Exploring Grokking: Experimental and Mechanistic Investigations
Hu Qiye, Zhou Hao, Yu RuoXi
TL;DR
This work investigates grokking, the late-emergent generalization observed in over-parameterized networks, by performing controlled experiments on modular addition with varying data fractions, model types, and optimization settings. It finds that grokking is most pronounced around a training data fraction of $\alpha \approx 0.5$ for a $p=97$ modular arithmetic task, with Transformer models showing the phenomenon while MLPs and LSTMs do not under the tested encoding; weight decay via AdamW substantially improves generalization. The authors synthesize two mechanisms from prior literature—structured representations and implicit biases—as drivers of grokking, and discuss a Goldilocks-zone of hyperparameters that fosters the emergence of robust, generalizable representations. The study provides insights into training dynamics and data efficiency, suggesting how initialization, regularization, and encoding choices can influence when and how rapid generalization occurs.

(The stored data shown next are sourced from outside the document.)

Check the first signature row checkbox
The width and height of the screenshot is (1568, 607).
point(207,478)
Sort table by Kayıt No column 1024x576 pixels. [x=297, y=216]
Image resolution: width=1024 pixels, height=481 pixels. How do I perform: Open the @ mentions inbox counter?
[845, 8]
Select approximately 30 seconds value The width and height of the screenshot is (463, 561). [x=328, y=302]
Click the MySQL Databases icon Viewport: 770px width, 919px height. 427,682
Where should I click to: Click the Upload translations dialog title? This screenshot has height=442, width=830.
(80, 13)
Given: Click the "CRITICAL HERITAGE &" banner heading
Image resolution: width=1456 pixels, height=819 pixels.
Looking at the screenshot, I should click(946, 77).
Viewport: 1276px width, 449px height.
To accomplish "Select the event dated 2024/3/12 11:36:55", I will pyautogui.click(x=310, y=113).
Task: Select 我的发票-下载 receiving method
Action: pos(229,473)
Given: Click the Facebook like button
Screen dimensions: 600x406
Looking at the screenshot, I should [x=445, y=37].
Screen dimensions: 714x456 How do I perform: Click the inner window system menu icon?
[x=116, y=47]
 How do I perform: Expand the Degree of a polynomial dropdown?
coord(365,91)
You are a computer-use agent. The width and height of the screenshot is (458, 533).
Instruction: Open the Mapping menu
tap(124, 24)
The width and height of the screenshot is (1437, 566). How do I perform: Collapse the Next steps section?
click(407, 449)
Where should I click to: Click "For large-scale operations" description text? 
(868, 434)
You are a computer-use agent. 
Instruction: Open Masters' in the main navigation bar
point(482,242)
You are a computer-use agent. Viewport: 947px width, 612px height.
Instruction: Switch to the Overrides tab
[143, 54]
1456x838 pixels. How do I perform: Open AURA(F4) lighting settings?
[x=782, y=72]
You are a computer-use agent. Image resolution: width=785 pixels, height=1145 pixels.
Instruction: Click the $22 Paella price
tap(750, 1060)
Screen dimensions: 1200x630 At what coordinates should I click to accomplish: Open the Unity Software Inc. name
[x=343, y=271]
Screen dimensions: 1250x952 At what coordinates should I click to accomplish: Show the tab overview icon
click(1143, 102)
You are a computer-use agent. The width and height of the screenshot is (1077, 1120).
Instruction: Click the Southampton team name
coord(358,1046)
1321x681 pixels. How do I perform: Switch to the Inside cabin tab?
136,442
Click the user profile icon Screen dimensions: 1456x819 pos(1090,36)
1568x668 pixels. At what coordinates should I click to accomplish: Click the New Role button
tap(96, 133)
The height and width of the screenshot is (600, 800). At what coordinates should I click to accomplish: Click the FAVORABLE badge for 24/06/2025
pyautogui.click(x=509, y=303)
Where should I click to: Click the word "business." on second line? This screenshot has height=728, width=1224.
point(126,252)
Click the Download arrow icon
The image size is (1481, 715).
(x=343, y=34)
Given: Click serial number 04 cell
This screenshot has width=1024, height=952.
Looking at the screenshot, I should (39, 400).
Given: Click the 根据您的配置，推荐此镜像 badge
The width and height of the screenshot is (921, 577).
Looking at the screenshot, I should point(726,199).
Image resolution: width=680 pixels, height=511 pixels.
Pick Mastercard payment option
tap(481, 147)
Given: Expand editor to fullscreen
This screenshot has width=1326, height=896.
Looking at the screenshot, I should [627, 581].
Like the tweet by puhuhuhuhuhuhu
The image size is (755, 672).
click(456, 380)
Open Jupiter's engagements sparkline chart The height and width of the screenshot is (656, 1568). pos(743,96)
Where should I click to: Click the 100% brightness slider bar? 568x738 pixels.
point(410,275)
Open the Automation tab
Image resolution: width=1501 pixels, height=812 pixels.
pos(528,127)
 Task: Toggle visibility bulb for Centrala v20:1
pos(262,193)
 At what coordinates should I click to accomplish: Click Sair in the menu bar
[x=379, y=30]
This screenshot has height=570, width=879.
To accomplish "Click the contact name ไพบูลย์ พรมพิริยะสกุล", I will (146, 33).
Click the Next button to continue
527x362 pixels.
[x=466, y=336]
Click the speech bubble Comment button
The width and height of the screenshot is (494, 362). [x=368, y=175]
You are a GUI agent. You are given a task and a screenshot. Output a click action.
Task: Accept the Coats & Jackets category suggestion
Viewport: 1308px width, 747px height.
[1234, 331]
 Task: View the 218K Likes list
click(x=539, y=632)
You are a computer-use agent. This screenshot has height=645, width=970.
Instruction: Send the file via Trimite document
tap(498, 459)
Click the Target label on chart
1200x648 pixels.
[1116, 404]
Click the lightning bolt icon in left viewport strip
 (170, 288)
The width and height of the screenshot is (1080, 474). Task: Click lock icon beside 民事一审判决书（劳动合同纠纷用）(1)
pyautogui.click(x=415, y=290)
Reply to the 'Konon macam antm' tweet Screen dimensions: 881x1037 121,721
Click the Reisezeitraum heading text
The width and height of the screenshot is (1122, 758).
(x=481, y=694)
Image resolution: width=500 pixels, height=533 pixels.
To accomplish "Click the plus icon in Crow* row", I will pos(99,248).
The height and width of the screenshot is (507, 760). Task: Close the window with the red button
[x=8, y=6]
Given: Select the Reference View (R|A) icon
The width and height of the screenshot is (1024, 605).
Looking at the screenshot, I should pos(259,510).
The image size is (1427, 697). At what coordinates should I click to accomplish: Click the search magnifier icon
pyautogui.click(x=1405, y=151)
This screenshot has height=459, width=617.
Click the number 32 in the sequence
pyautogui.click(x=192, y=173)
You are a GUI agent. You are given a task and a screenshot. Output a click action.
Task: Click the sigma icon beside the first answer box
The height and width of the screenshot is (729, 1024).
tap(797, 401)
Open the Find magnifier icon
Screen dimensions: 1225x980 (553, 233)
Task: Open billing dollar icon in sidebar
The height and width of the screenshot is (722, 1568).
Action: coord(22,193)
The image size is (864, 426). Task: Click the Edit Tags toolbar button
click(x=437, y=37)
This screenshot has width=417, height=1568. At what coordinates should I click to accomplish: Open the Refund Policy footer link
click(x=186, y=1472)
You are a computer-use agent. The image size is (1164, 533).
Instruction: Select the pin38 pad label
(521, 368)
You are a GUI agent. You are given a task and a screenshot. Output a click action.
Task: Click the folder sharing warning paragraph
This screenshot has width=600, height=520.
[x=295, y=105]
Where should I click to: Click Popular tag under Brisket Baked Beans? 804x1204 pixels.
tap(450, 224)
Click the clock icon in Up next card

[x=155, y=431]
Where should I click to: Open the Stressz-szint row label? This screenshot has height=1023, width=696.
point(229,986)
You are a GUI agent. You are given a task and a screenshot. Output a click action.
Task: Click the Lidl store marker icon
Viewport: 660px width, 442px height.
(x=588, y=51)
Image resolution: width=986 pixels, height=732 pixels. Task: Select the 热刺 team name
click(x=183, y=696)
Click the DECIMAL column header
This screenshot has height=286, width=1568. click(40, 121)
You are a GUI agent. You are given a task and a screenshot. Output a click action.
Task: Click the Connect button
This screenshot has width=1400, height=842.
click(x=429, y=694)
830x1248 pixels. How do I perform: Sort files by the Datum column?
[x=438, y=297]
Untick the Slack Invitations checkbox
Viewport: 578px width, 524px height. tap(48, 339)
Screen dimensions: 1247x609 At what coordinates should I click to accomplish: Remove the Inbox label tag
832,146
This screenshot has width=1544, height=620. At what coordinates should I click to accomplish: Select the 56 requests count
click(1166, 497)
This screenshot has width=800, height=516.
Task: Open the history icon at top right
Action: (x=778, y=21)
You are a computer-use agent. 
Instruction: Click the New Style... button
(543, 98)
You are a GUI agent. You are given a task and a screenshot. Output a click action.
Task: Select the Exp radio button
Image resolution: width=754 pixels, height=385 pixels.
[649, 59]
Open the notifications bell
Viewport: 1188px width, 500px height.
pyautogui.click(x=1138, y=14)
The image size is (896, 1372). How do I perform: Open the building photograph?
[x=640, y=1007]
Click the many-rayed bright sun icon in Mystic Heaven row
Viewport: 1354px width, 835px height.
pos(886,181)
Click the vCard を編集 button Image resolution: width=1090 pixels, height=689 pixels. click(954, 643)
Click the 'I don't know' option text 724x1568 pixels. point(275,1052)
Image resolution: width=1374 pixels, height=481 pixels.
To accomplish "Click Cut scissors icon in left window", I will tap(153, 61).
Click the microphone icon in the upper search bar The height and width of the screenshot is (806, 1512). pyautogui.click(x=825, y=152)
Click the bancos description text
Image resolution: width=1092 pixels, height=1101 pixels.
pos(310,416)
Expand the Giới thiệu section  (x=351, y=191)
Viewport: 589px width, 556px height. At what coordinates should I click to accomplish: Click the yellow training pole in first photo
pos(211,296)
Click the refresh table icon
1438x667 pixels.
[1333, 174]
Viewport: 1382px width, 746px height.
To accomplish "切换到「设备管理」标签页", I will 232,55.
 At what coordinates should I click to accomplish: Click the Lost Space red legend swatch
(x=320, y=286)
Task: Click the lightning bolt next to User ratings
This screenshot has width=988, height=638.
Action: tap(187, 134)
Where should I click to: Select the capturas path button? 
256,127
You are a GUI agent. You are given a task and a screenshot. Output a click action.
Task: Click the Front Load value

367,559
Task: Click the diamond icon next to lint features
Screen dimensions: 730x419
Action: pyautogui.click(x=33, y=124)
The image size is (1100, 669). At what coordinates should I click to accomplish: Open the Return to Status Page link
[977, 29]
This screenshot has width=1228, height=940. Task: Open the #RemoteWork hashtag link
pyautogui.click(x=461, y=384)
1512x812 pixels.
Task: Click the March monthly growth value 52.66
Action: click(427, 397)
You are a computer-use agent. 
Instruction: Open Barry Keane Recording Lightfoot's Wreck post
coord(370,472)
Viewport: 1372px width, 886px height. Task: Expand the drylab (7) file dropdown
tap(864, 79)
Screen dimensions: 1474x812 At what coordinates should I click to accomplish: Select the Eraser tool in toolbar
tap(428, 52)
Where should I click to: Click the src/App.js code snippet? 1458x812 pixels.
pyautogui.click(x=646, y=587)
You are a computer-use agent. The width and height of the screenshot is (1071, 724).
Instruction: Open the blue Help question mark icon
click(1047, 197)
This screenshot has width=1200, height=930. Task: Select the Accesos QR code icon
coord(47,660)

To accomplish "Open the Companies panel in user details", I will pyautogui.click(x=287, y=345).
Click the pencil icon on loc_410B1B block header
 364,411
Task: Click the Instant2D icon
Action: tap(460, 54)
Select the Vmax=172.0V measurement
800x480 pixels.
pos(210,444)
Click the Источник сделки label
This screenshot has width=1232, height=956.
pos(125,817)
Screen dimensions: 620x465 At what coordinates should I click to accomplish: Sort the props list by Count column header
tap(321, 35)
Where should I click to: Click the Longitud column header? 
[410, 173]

Overall, the work advances understanding of the conditions under which grokking arises and how to harness or mitigate it in practical training regimes.
Abstract
The phenomenon of grokking in over-parameterized neural networks has garnered significant interest. It involves the neural network initially memorizing the training set with zero training error and near-random test error. Subsequent prolonged training leads to a sharp transition from no generalization to perfect generalization. Our study comprises extensive experiments and an exploration of the research behind the mechanism of grokking. Through experiments, we gained insights into its behavior concerning the training data fraction, the model, and the optimization. The mechanism of grokking has been a subject of various viewpoints proposed by researchers, and we introduce some of these perspectives.